Becoming A Content Creation Machine

Content creation is the output of any creative endeavor.

Today, I’m going to discuss how to maximize your abilities as a creator and be able to push stuff out reliably, even in difficult circumstances.

Anyone can succeed once or twice, when given the suitable extrinsic motivation. What a creator who hopes to become a professional needs to do is nail down their work process.

This is a way to prevent creative block and ensure maximum productivity over a long run.

Create Schedules

The first step to content creation is to come up with and follow a schedule. I’ve already talked about my daily schedule in the past, but a single schedule is probably insufficient.

For me, I find it helpful to have overlapping schedules at different scales.

For instance, I maintain a daily schedule, which governs my writing time each day and keeps me in the habit of writing.

Then I keep a weekly schedule, in this case three blog posts.

I have a schedule for whatever project I’m currently working on, which dictates when certain milestones need to get done.

And I wrap it all up in a yearly schedule, where I have a goal of writing and publishing at least one book each year.

The purposes of schedules are to produce the desired habits, guide action, and then serve as a metric for results.

The Power of Habit

One of the easiest ways to become a productive self-starter is to make a habit of it.

Every time you repeat a process, you further entrench the practice in your brain. A simple way around the creative block is to never let yourself lose momentum; sticking to a schedule with multiple options for action gives opportunities to build good habits.

A simple way around the creative block is to never let yourself lose momentum; sticking to a schedule with multiple options for action gives opportunities to build good habits. Share on X

Habit is the difference between success or failure because it can program your brain. If your brain expects to be letting creative juices flow, it will do so. Doing things that shut that process down will impair the functionality.

You can still take a break or rest, within limit. But the habit needs to be maintained.

This is a great way to prevent a block. When you engage in a creative endeavor every day, you set yourself up to continue doing so.

Using Directed Action

Schedules provide a pathway for forward motion.

Do not underestimate the power of a plan. While individual projects may not go according to their plan, this isn’t a problem with the act of planning.

This is also not to say that a plan has to guide action in every moment. Over-planning is procrastination.
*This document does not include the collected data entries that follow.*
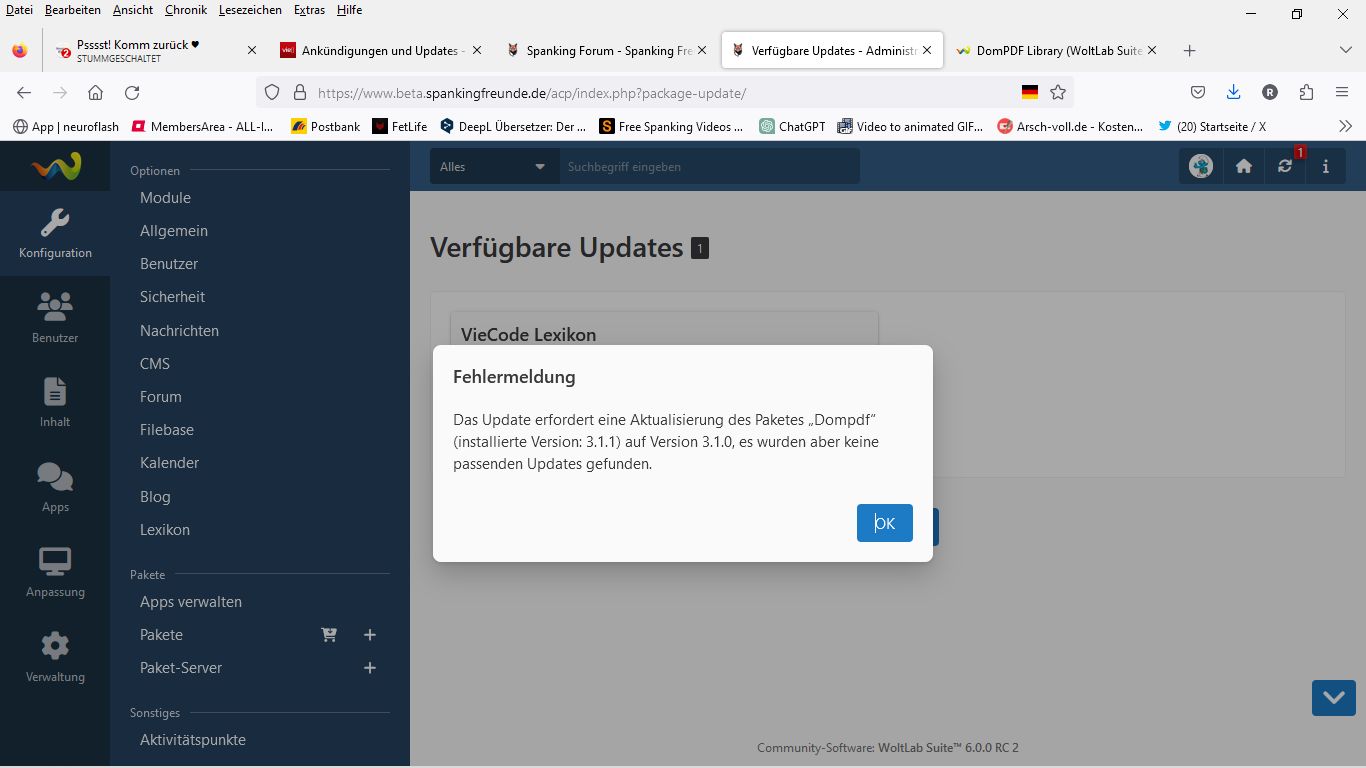Screen dimensions: 1366x768
Task: Click OK in the Fehlermeldung dialog
Action: [x=884, y=523]
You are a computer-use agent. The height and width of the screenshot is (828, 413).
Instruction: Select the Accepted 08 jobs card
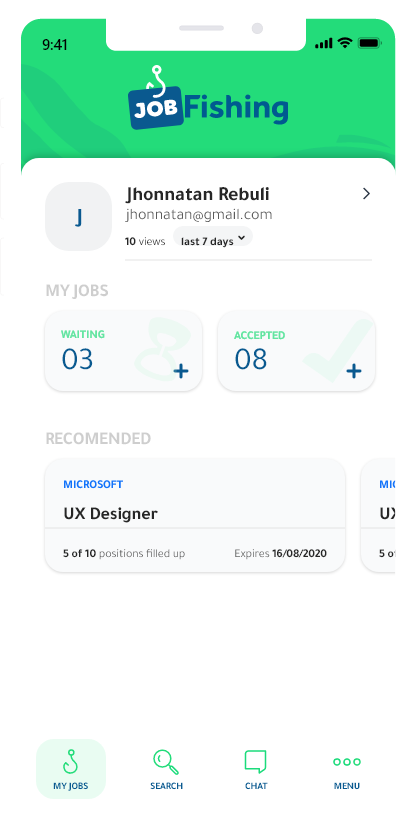(x=296, y=351)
If you plan to write a book every year, it is unnecessary to know what that book is on January 1. It is merely necessary to be planning around the endeavor.

As a writer, I read in a field I have an interest in writing in. That gives ideas that I can bring to the table later, and in the worst-case scenario it gives me personal satisfaction. An artist may study a form they’re thinking of using, or a carpenter may pour over designs they might build upon.
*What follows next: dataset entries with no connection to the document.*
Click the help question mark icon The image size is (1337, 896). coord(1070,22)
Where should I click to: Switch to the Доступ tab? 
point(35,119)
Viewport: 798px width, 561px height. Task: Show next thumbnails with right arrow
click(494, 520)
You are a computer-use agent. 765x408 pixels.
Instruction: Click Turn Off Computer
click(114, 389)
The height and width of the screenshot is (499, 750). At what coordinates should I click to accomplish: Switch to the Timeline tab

When the process proceeds predictably, there is a place for action. Even if the individual events cannot be foreseen, having a plan is helpful.

I didn’t have an outline for my NaNoWriMo novel, Babylon Recursion, before I started it. But I knew that I was going to write the first draft by November 30th, come hell or high water. Each day, I made a few decisions centered on increasing my word count, and by the end of November I had most of a novel written and ready for revision.

Measure Your Results

At the end of everything, you want to assess your results.

One advantage of a schedule is that it lets you have very simple metrics based on that schedule. Each time you hit a point in the schedule, have a deliverable. I know if I post three blog posts a week, for instance. You don’t need very rigid guidelines.

For a while I was doing daily practice sprints to build my writing skills. These were a very simple “check the box and you’re done” affair.

I still looked to see how well I was doing on them. When I saw growth in my word output, and I liked the quality of what I was writing, I knew I was being productive.

But as a creator many of the metrics we have are going to be moot. I’ve written blogs for years now. Typically, each post receives a certain amount of reads. Then you have a few that really go big. The same seems to apply to every form of content creation.

But making posts and doing so over and over is the foundation. You don’t see that success until long after it’s been in progress.

A quick word of encouragement is in order. Just because your work doesn’t receive the reaction you want doesn’t mean that you have failed. Productive acts often open up doors far in the future. My work on Degenesis: Artifacts for SIXMOREVODKA started from some homebrew I’d made for fun years earlier.

The creative act can be its own reward, and it’s easy to overlook the steps it takes to go from an amateur to a professional.

Wrapping Up

Flights of fancy need not limit the creative endeavor. Using schedules to guide the process can give tools to build habits, provide clear paths to action, and let the creator analyze results.

Content creation is dependent upon dedication, and the skills and results required flow from repeated effort over time.